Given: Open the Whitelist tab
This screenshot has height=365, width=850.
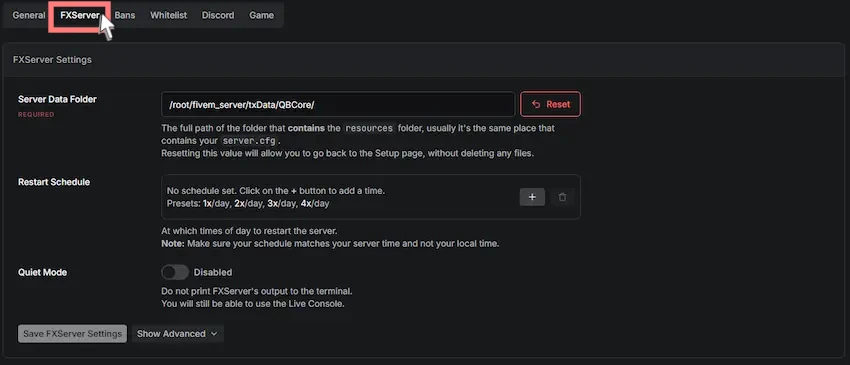Looking at the screenshot, I should (x=169, y=15).
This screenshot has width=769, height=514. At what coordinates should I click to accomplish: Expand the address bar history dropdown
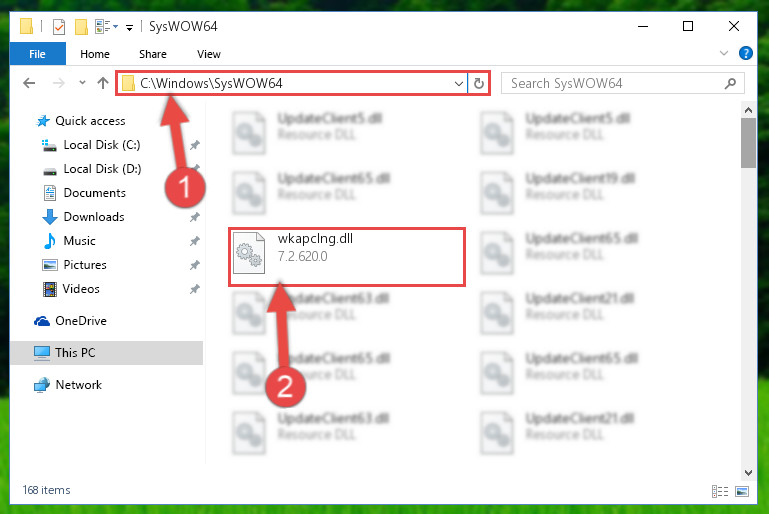pos(459,83)
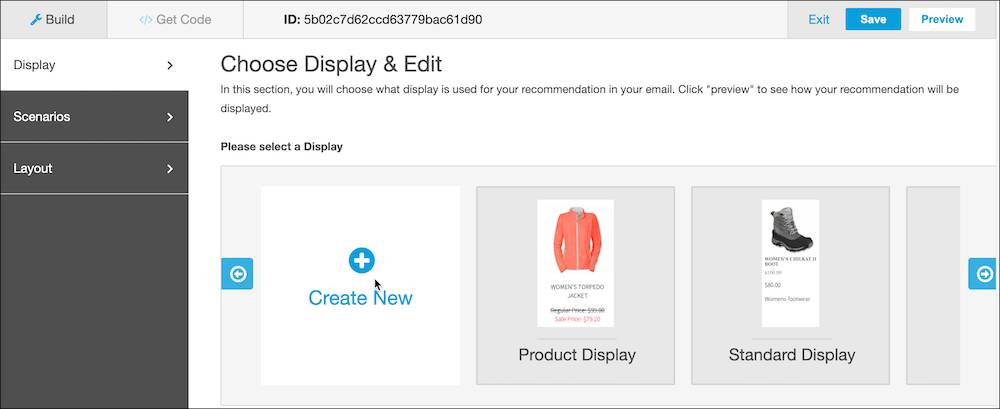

☆ ☆ ☆ ☆ ☆

Reproduce the lines above word for word, leaving out the pictures.

Given: Open the Whitelist tab
This screenshot has height=365, width=850.
Looking at the screenshot, I should (x=169, y=15).
This screenshot has width=769, height=514. At what coordinates should I click to accomplish: Expand the address bar history dropdown
pos(459,83)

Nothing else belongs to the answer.